Four-day workweek debate is gaining momentum
The debate over a four-day workweek is gaining traction in Germany. Following pilot projects in the UK, the personnel consulting firm Intraprenör is now seeking German companies willing to test this work hour model for six months. Just last week, IG Metall, a major German trade union, proposed a four-day workweek with full pay for steelworkers. While the introduction of the long-awaited four-day workweek might make sense in some industries, there are also disadvantages.
Since the industrial revolution, working hours in Germany have steadily decreased. According to the Federal Statistical Office (Destatis), Germans worked an average of 72 hours per week in 1871. In 2022, it was down to just 40 hours per week for full-time employees. Concurrently, productivity has steadily increased over the decades, although the growth has been slower in recent years. This is where one of the proponents' arguments comes into play: the four-day workweek contributes to boosting productivity. It is one of the findings of a study conducted by Intraprenör in the UK. Similar studies in Australia and the US have produced comparable results. Moreover, employees are more satisfied, motivated, and, most importantly, they are absent less frequently. In the UK, the consulting firm notes a 65% reduction in absenteeism.

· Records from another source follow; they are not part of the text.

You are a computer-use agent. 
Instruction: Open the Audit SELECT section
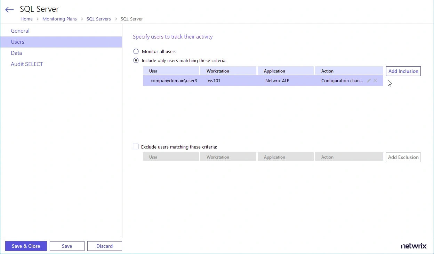[x=27, y=64]
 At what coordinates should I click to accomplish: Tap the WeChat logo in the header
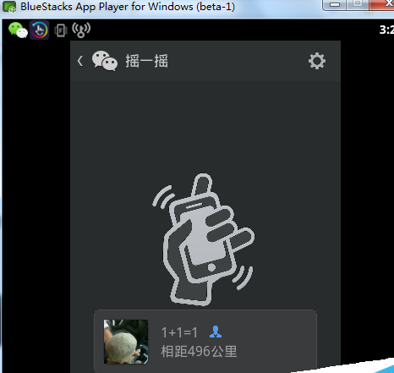(x=105, y=61)
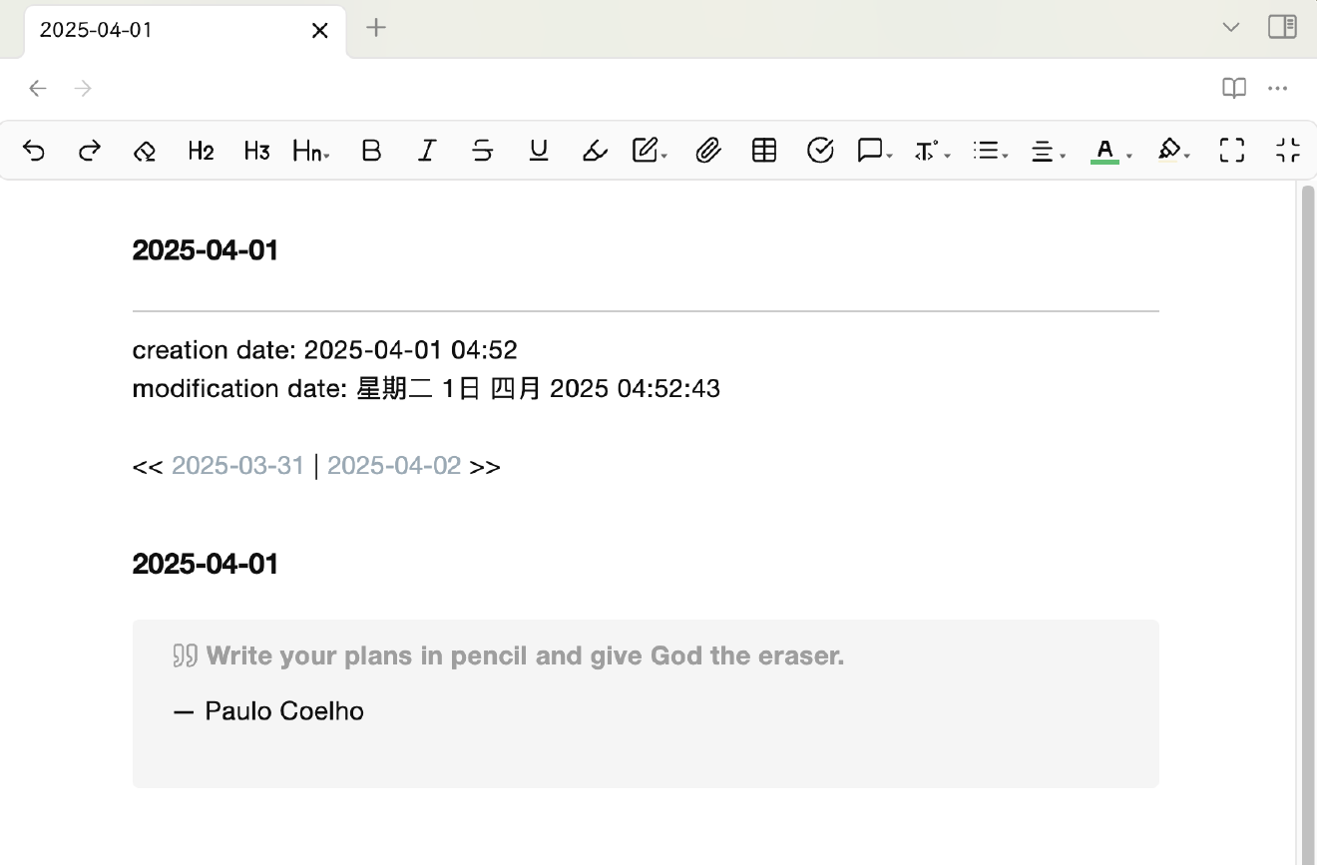This screenshot has width=1317, height=865.
Task: Clear formatting with the eraser icon
Action: (x=145, y=151)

A push for gender equality
Reduced weekly working hours also simplify childcare. With a shortened workweek, employees can spend more time caring for their children, resulting in cost savings on childcare. In the UK, where childcare costs account for nearly 52% of women's median income, a significant potential for relief exists. Similarly, gender equality could receive a boost in Germany as well. While childcare costs, according to the OECD, are below 5% of the female median income, daycare spots are in short supply. In 2020, 49% of parents with children under the age of three stated in a study that they needed daycare, but only 24% were able to secure enough childcare hours.
To alleviate the shortage of skilled workers, labor market policymakers in Germany frequently stress the need to tap into the reserve of part-time workers. Immigration alone will not cover the demand for labor. Reduced weekly working hours with full wage compensation would be a relief for parents in particular. If all women with children under six were able to work as much as they wanted, there would be 840,000 more workers, according to Federal Family Minister Lisa Paus. In addition to higher productivity, this would also be an argument in favor of the four-day week – even from a company's point of view.
IG Metall withdraws demand
While the short-term effects seem promising, many legitimate questions arise regarding the long-term implications. It's possible, for instance, that a habituation effect occurs and productivity declines again after a longer period as existing studies have been limited to a six-month timeframe so far. Furthermore, if the shortened workweek were to apply to all industries, the skilled labor shortage could worsen. The childcare sector, for example, is already experiencing a shortage of thousands of educators. Implementing the four-day workweek in other sectors with high staffing needs, such as healthcare and education, could further prove to be challenging.
Doubts also need to be addressed for the manufacturing sector. While the trade union IG Metall is demanding a 32-hour workweek with full pay for steelworkers, union leader Jörg Hofmann recently stated in an interview that the focus in the 2024 wage negotiations for the 3.9 million employees in the metal and electrical industries should be on higher wages, not shorter working hours.